Goal of the exercise: Reproduce the following records line for line, leaving out the pictures.

==================================================

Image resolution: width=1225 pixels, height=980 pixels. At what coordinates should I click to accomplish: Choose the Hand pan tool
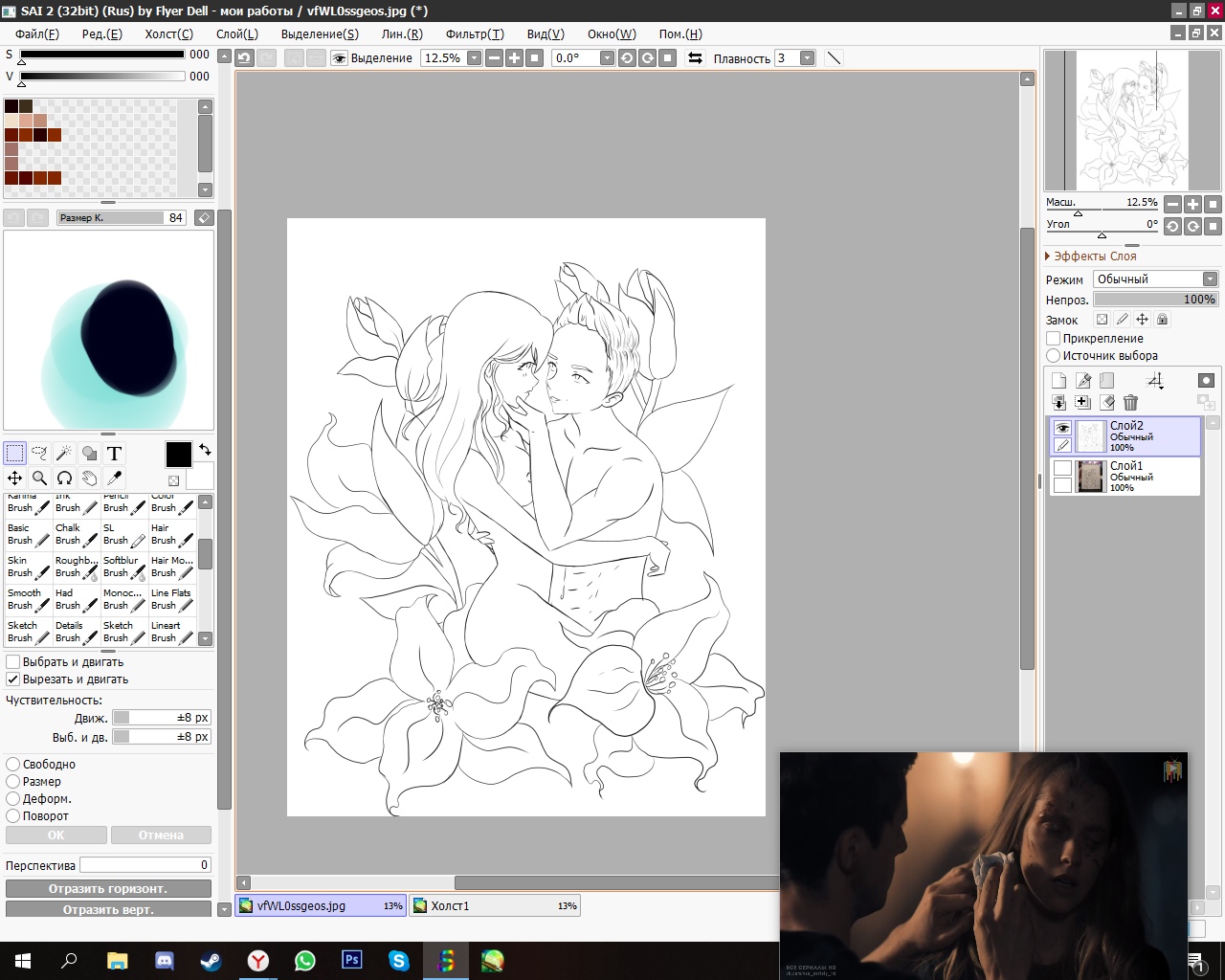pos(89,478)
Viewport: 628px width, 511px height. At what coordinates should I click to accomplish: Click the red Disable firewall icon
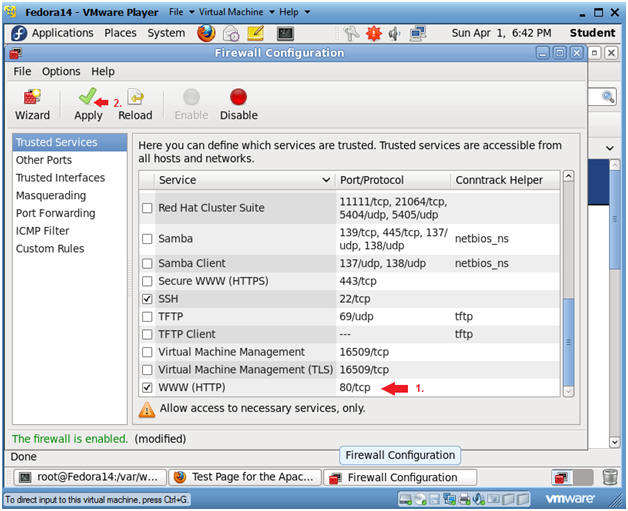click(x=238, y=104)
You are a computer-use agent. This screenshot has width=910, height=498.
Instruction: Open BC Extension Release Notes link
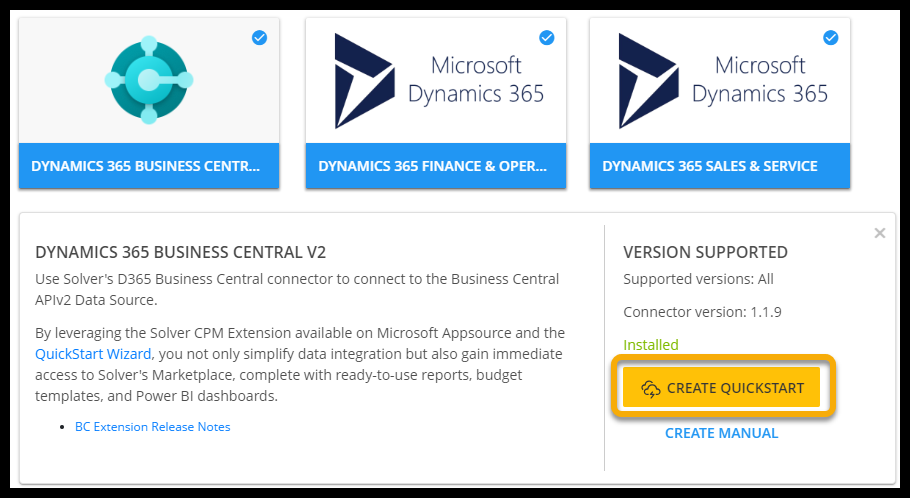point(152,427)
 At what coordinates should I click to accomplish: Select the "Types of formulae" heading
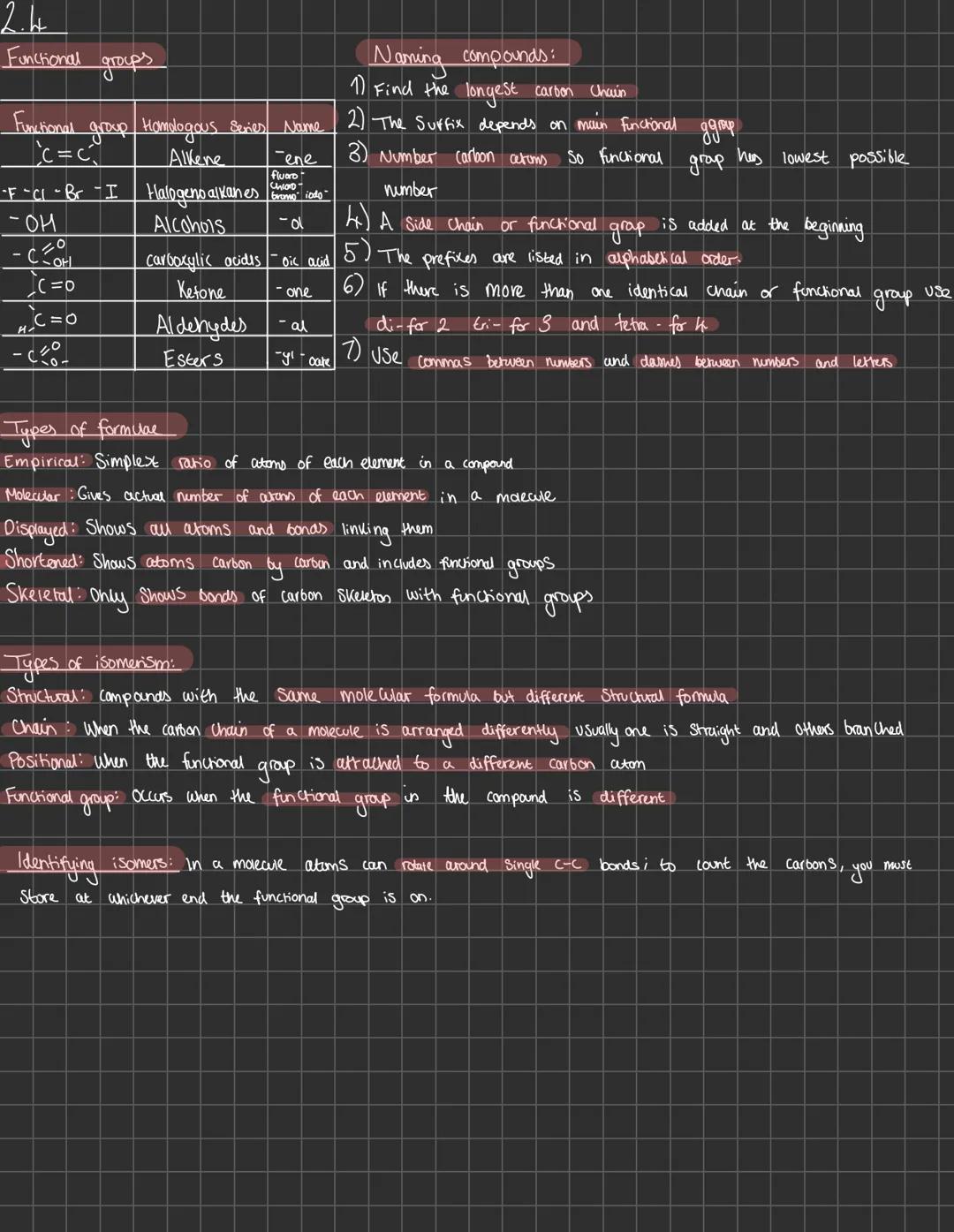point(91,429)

==================================================

Answer to this exercise:
Image resolution: width=1225 pixels, height=980 pixels. At what coordinates should I click to accomplish: Choose the Hand pan tool
pos(89,478)
Viewport: 628px width, 511px height. At what coordinates should I click to accomplish: Click the red Disable firewall icon
click(x=238, y=104)
You are a computer-use agent. This screenshot has width=910, height=498.
Instruction: Open BC Extension Release Notes link
point(152,427)
 At what coordinates should I click to accomplish: Select the "Types of formulae" heading
point(91,429)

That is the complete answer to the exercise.